# Wishful Coding

Didn't you ever wish your
computer understood you?

## Why Are Guillotine Blades Angled? (analyzed)

This is a theoretical counterpart to an experimental collaboration between KnowArt and Proper Printing to see if a diagonal guillotine blade cuts better than a horizontal one.

A raised guillotine blade has a certain potential energy which is transferred to the contact point between the blade and the neck.
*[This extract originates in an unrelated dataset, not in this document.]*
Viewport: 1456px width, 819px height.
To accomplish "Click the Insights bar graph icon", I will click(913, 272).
So let’s assume a frictionless spherical cow, I mean neck, and calculate the contact point, force, and energy as a function of the angle of the blade.
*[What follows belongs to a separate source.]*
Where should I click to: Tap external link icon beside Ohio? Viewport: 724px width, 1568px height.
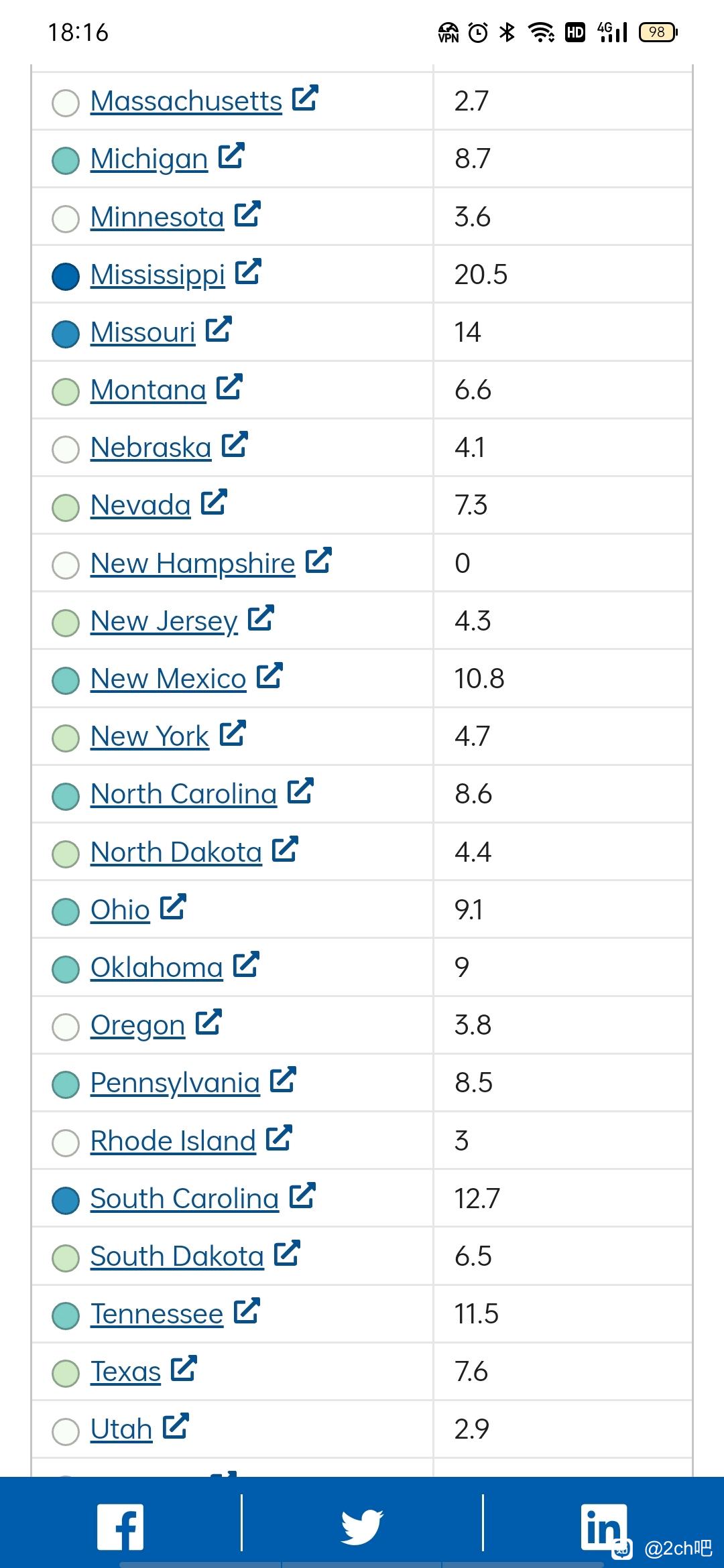coord(173,907)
The equation of a circle is given by $$x^2-y^2=r^2$$, so a horizontal blade intersecting the circle of radius $$r$$ at height $$y$$ intersects the circle at $$x=\pm\sqrt{r^2-y^2}$$. The length of the cut is therefore $$L(y)=2\sqrt{r^2-y^2}$$.
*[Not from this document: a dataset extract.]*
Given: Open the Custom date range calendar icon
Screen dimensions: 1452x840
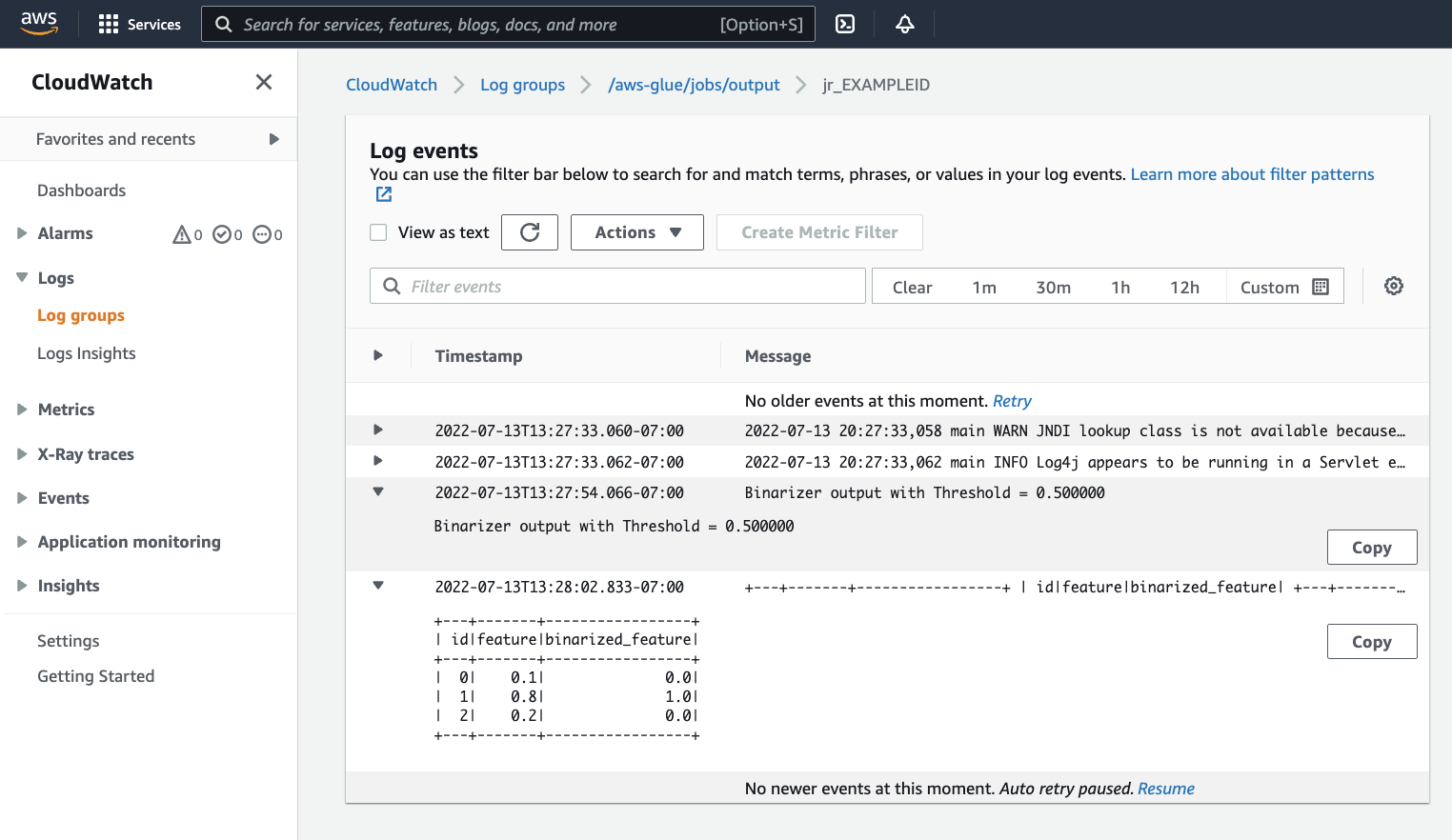Looking at the screenshot, I should (1320, 286).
For a diagonal blade, we can rotate the reference frame to be aligned to the blade, such that the knife has a horizontal component of $$y\sin(\theta)$$ and a vertical component of $$y\cos(\theta)$$, creating a contact patch of $$L(y\cos(\theta))=2\sqrt{r^2-y^2\cos^2(\theta)}$$.

So now we can express the force from the contact area in terms of some constant $$k$$ as $$F(y)=kL(y)$$ perpendicular to the blade edge, resulting in a vertial and horizontal component:

\begin{aligned} F_x(y)&=\sin(\theta)kL(y)\\ F_x(y)&=\sin(\theta)k2\sqrt{r^2-y^2\cos^2(\theta)}\\ F_y(y)&=\cos(\theta)kL(y)\\ F_y(y)&=\cos(\theta)k2\sqrt{r^2-y^2\cos^2(\theta)} \end{aligned}

This means that an angled blade creates “leverage” where less force but a longer travel is required. To be precise, the travel is given by $$\frac{2r}{\cos(\theta)}$$.

To compute the total energy required for a cut, assuming the dominant force scales with the length of the contact patch, is the integral of the force over the vertical travel component.

$W_y = k \cos(\theta) \int_{-\frac{r}{\cos(\theta)}}^{\frac{r}{\cos(\theta)}} L(y\cos(\theta)) dy$

Now we can simplify by substituting $$u=y\cos(\theta)$$, $$dy=\frac{du}{\cos(\theta)}$$ and adjust the integration bounds accordingly, cancelling all $$\theta$$ terms!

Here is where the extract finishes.